Chickening out of a challenge
When it comes to anti-discrimination, why are governments always so reluctant to hold religious organisations to the very standards governments themselves set?
It’s easy at first blush to blame the “mafia” – to assume the many Christian-identifying MPs in both Labor and the Coalition are planted in state and federal parliaments to defend their churches’ interests and discriminatory practices.
No doubt that’s part of the problem. But the more pressing issue for any government is surely the fear that, should they compel faith-based organisations to conform to anti-discrimination provisions – particularly around LGBTI employees – those organisations will pick up their bat and ball, head home in a sulk and no longer provide services or resources.
Governments effectively outsource welfare responsibilities when they partially fund organisations like the Catholic Church, which is one of Australia’s biggest private employers and welfare providers. And they’re simply not prepared to risk demanding a faith-based organisation comply with their own anti-discrimination laws, only to see that organisation walk away from the service(s) they provide, leaving a yawning gap for which governments don’t have the finances, resources or, presumably, interest in filling.
In theory, senator Doug Cameron is of course right when he points out that “churches, education groups or hospitals [that] are taking Government money… should have no right to discriminate against their fellow Australians”. In practice, however, forcing such churches not to discriminate – and withdrawing their funding or taking them to court if they do – could potentially cost a government much more in recouping lost resources than it does to keep turning a blind eye to discrimination, as it currently does and will continue to do, at least for the immediate future apparently.

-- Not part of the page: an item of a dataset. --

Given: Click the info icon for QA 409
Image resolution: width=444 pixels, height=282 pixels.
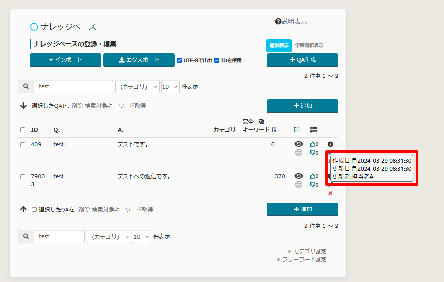Looking at the screenshot, I should 330,144.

Or could it? Perhaps it’s time a government didn’t blink first and actually called a church’s bluff. After all, would the thousands of hard-working employees of faith-based organisations – the teachers, nurses, care workers and so on – really be OK with their employer putting them out of work just so those higher up the hierarchy can hold their heads high about refusing to budge on teachings around the so-called “sin” of homosexuality?

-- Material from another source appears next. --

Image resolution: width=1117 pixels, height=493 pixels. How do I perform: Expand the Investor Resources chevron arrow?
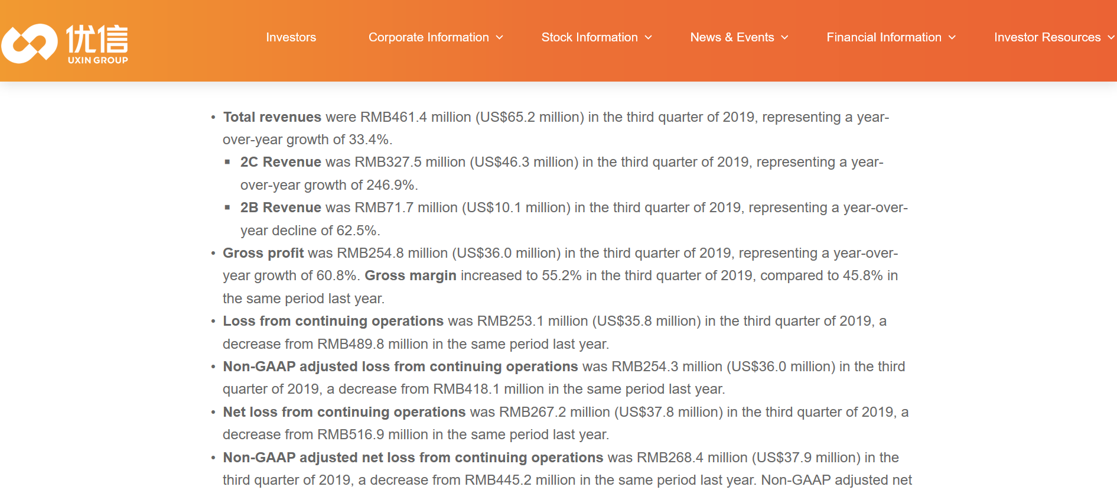1111,37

As Anglicare SA CEO Reverend Peter Sandeman argues, “Jesus didn't discriminate in who he associated with and helped and neither should we”. It’s a philosophy that’s no doubt shared by thousands of other Australians employed by faith-based organisations who feel uncomfortable seeing their employer operate outside of contemporary legal and community standards.
The sad reality is that right now, no federal government – particularly a minority government so precariously balanced – is willing to play this game of Chicken with a church, especially one as powerful and cashed-up as the Catholic Church.
But never say never. The Tasmanian government played once, and won – church-run agencies are not exempted from state anti-LGBTI discrimination provisions down there.